Exercise goal.
Using the listing below, print exactly everything from the line with "Contact (1132, 960)" down to the line with "Mijn dossier (83, 33)", both included, and nothing more.

Record excerpts.
------------------------------------------------------------------------
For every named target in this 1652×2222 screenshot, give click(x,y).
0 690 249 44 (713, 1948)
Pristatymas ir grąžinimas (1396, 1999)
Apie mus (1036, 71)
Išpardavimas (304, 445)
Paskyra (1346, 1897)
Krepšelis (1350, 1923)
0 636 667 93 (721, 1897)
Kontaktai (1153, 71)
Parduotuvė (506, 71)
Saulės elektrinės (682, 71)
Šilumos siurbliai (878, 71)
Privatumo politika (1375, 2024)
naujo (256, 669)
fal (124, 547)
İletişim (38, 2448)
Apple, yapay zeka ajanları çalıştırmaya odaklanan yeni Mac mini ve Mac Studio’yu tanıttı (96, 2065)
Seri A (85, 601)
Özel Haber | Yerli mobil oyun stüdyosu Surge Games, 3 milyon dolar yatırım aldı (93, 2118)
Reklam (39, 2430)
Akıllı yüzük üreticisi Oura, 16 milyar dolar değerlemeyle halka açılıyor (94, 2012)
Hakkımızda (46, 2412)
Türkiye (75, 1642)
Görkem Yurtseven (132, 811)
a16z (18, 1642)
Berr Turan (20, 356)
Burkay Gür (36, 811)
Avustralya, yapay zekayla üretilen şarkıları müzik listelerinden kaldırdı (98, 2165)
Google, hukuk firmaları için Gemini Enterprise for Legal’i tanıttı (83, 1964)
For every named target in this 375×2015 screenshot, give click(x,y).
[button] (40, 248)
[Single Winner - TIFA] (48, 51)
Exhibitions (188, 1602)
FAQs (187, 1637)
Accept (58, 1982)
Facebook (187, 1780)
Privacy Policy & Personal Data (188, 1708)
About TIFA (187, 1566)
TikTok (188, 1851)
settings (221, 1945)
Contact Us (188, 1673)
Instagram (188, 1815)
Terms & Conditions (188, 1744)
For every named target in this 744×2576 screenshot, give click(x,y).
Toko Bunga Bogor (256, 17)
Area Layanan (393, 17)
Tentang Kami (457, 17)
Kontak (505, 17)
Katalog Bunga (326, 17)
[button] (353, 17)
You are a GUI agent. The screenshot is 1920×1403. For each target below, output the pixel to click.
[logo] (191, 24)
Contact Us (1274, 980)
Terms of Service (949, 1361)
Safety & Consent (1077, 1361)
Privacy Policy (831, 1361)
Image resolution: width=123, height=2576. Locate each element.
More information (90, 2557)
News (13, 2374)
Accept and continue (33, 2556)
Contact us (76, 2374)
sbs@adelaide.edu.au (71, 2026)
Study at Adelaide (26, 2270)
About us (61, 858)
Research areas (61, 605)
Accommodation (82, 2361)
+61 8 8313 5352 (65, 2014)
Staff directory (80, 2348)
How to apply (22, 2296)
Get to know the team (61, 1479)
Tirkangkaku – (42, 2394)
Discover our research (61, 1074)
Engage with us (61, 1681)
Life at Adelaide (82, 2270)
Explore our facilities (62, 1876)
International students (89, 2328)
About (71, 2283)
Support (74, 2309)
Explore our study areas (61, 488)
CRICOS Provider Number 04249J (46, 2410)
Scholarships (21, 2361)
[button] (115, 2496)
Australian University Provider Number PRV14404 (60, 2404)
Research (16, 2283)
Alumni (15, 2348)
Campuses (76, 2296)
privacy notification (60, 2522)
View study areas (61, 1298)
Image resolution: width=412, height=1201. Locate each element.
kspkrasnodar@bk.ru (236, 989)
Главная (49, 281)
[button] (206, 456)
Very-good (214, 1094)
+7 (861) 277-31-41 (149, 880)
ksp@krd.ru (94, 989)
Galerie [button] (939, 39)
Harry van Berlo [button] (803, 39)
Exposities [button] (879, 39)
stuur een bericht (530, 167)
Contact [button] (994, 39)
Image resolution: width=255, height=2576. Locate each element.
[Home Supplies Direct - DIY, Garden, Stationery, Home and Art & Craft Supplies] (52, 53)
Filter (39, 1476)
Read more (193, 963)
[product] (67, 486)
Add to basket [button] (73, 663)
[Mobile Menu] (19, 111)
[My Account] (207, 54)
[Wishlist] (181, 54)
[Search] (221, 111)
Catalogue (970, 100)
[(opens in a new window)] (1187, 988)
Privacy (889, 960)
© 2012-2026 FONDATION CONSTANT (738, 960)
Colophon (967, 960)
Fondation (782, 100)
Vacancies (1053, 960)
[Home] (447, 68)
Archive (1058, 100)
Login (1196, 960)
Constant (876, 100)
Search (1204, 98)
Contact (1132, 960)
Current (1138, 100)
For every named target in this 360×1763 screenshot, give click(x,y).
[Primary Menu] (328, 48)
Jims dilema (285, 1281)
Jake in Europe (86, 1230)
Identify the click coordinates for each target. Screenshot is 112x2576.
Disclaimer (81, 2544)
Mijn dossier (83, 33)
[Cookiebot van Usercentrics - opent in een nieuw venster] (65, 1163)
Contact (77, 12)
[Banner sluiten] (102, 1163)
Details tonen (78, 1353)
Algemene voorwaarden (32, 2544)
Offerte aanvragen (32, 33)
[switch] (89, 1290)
------------------------------------------------------------------------
Response below.
Contact (1132, 960)
Current (1138, 100)
For every named target in this 360×1763 screenshot, give click(x,y).
[Primary Menu] (328, 48)
Jims dilema (285, 1281)
Jake in Europe (86, 1230)
Identify the click coordinates for each target. Screenshot is 112x2576.
Disclaimer (81, 2544)
Mijn dossier (83, 33)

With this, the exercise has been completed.